To give his numbers a little bit of context, we started exploring different ways of representing Atlantic hurricanes. We tried a couple of different representations - scatterplots, maps, line charts. Since every chart had the same set of storms on it, I started playing around with ways of transitioning the charts into each other and we quickly decided to do a scrolly piece (we've done a lot of stacks in the last few weeks).
I took a couple days the week after to rewrite in regl. Includes my right to left time scale (so the westward paths don't invert) and line to scatter transition that were just a little too confusing to publish.
Nadja did most of the work on this piece. To distinguish the year lines I drew a slightly thicker black line behind each, a trick I picked up from a Bloomberg piece last year. To show the progression of time, we changed to color scale to years, which unfortunately made it quite similar to Bloomberg's Arctic Sea Ice chart.

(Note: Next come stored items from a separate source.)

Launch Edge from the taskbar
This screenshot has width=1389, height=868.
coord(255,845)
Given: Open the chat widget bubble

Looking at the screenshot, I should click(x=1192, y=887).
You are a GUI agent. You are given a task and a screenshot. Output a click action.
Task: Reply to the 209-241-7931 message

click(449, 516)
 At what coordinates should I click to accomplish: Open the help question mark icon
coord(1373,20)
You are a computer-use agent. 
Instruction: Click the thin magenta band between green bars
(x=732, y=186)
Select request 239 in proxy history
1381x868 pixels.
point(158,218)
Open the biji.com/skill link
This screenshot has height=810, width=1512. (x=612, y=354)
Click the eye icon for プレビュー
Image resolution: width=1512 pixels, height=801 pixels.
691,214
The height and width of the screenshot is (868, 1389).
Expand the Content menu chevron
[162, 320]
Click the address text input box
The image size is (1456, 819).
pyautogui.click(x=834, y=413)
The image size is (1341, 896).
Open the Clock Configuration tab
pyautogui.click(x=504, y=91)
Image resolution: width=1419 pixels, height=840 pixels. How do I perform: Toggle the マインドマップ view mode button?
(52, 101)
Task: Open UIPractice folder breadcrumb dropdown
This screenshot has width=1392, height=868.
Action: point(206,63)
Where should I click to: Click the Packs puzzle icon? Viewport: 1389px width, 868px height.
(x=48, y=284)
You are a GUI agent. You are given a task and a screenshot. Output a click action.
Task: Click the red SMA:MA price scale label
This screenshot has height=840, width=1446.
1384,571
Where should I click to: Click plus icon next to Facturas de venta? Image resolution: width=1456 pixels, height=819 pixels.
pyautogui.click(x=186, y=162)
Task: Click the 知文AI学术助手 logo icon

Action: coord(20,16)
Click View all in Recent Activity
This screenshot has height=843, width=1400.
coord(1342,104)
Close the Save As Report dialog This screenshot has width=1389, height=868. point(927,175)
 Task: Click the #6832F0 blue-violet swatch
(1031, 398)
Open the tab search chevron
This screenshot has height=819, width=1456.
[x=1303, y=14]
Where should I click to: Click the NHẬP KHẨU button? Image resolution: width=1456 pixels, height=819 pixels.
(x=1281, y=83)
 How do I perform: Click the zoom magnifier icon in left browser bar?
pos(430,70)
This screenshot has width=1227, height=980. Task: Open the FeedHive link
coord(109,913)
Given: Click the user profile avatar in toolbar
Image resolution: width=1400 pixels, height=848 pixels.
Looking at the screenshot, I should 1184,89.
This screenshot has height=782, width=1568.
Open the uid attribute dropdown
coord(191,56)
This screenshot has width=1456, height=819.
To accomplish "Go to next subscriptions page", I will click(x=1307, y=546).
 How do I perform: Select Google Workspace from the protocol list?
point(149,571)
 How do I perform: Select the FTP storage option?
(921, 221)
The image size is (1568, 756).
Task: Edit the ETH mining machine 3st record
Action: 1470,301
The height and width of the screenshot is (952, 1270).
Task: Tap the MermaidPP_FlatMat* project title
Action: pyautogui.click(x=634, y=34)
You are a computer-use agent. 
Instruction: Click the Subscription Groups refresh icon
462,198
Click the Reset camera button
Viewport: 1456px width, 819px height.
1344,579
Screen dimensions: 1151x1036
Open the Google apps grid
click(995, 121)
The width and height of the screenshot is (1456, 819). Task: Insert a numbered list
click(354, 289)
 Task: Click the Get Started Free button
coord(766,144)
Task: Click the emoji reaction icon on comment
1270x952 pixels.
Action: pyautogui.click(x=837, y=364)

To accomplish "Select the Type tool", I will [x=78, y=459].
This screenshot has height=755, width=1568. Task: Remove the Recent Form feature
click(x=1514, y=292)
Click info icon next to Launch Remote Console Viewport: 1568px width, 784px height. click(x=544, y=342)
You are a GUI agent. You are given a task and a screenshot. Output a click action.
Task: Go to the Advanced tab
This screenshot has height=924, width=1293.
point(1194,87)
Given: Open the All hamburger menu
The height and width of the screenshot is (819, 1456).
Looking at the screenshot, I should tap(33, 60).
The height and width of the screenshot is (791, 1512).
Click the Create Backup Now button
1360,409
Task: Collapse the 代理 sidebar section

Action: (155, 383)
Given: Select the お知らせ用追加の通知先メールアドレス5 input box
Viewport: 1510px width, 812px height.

I tried a couple of other different approaches to differentiate the design a little. A radial chart, an area chart showing the max/min ice extent over time, a variation on that also showing the 25%/median/75% extent and one width a gradient. I think the area charts do an effective job showing the trend, but a wiggling line chart is a more compelling form that doesn't require as much explanation so we kept it.
For the second time in a row, my dream of a line to scatter plot transition was thwarted . The falling dots were a little too joyful for charts about the Arctic melting away. I couldn't totally get rid of them though; click the year button five times and scroll down.
/r/guns had a thread this morning about the type of weapon used in the Vegas shooting. We didn't have any concrete information about the weapons used yet, so we started to explore ways of helping a lay audience understand the noises different kinds of fire rates make.
Jon picked apart sound files to pick out when each gun shot occurred. We considered using the sound of each gunshot, but filtering out the backround noise was too difficult, so I started toying around with webaudio
Design based on one of my favorite graphics, which is a little sad.
After getting a couple of requests for an update to the 2016 version, I grabbed this year's data and threw it into the charts. The code wasn't quite as pretty as I remembered, but I think I've fixed the three-way tiebreaker bug that threw off the MSI chart—if not please let me know!
Hopefully next year I'll have a chance to explore another representation of this data. I'd like something that you can read top to bottom as matches progress. With our world cup coverage canceled there should be plenty of time!